Classic Lemmy Linux users forgetting that access to a PC and the knowledge to use it is a privilege not afforded to most unlike budget smartphones which cost less than the keyboard you own and are becoming more and more of a necessity than a trivial toy as it was when we first had them.
Lamenting generational failures is a pastime reserved for the old to soothe their egos. If you actually care, understand the systemic reasons why young people are less tech literate and take the steps to reach them.
I bought a 2013 MacBook Air for $60 a year ago to take with me on a backpacking trip.
It is running the very latest release of EndeavourOS and runs it well. It can do video calls. Honestly, there is little it cannot do.
You can use it to learn to program C, C++, Rust, Python, Go, Java, C#, and F#. It runs Distrobox and Docker so you can learn about containers. I guess after using QEMU/KVM to learn about VMs. You can use it to run K3S. You can run Postman, RestAssured, and Selenium to learn about Web APIs and testing. It runs WASM. You can orchestrate AWS or Azure from it as it runs both Terraform and OpenTofu great. It can run a host of cybersecurity tools including BurpSuite. You can run both SQL and Document databases. You can use it to package your own software and contribute to Linux distro development. You can emulate older machines and even run digital design tools and PCB layout. Obviously it runs all the major modern web browsers and a couple different Office suites. It can even do basic video editing and run smaller LLMs. It can run Steam if you are happy with older games. I know it can do all these things because I have.

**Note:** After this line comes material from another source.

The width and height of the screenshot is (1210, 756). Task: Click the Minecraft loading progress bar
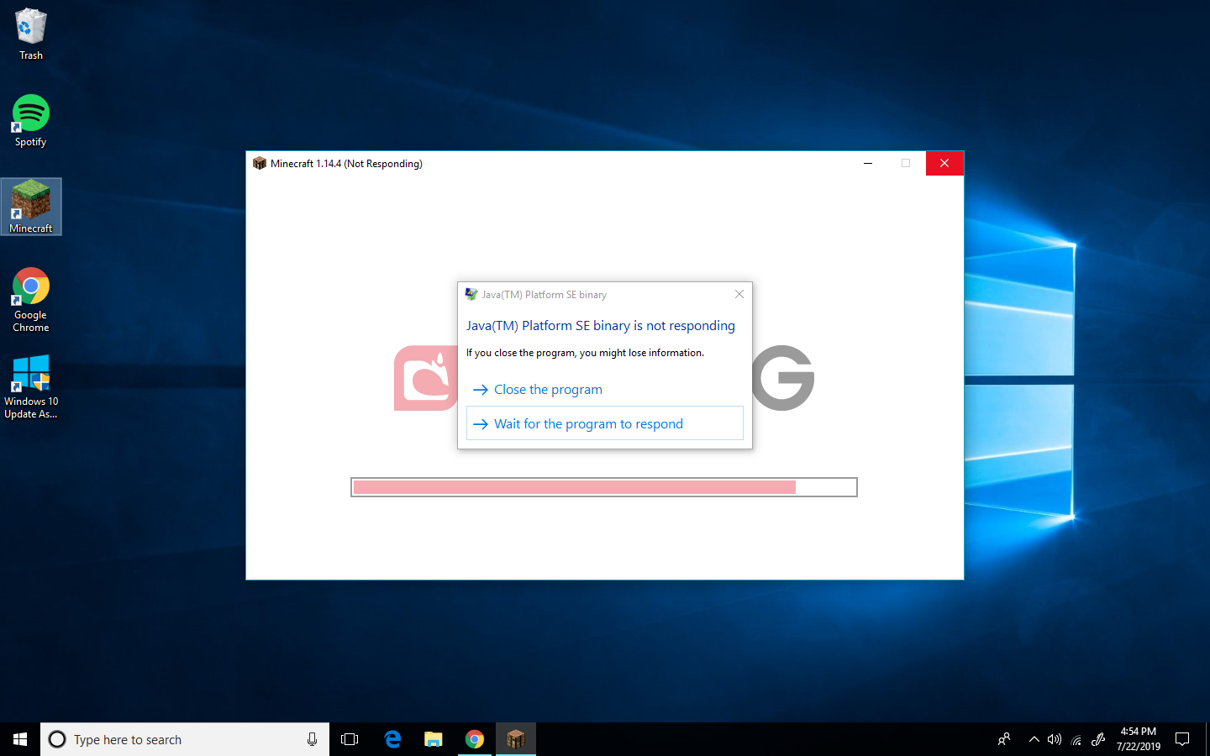pyautogui.click(x=603, y=487)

Without going on and on, I think you could use it to rotate a PDF.
It comes with keyboard, trackpad, screen, and networking built in. It takes up hardly any space. And it is considerably less expensive than most phones and tablets. Of course, there are many less expensive computers that would also do the trick if you cannot afford $60 and just want to learn.

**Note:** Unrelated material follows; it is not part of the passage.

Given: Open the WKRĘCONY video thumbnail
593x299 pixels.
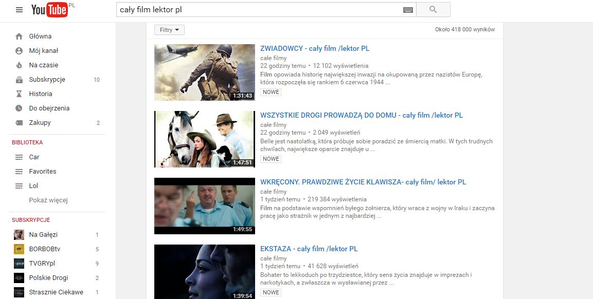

I don’t think you can argue that basic computer skills are elitist. We are not talking F1 racing here.
There’s one generation between boomers and zoomers? I’m pretty confident I know who it is you’re forgetting.
Gen X: the forgotten generation.
LOAD"*",8,1
generationI would but i’m too busy blowing on my atari carts
Just helped build my 12 year old cousin his first computer and was forced into putting Windows on it. Now, I get that it’s important that he at least understand what the “normal OS” is, but I did want to put at least Mint or something on there. Zoomers and Alpha really don’t know how to navigate even the basics, though, and this kid was no exception.

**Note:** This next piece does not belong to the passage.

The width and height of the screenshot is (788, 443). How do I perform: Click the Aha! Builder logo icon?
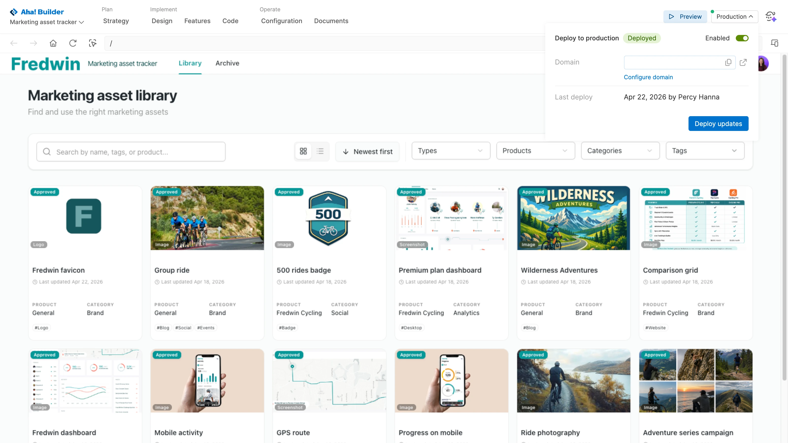[13, 12]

Well, technically I wanted to put something based on Arch but even I know that’s a bad idea for a sink or swim computer moment.
Yeah, schools do not have tech literacy classes and it’s devastating, this is why
I dunno how old you guys are but just in case… Schools never had good computing classes. When I was in school in the UK in the 90s we had MS Office lessons and that was about it.
Actually the UK took steps a few years ago to fixing that. Apparently they have actually computing classes now, but I don’t have kids of the appropriate age in school yet so I don’t know if it’s really as good as we’d hope.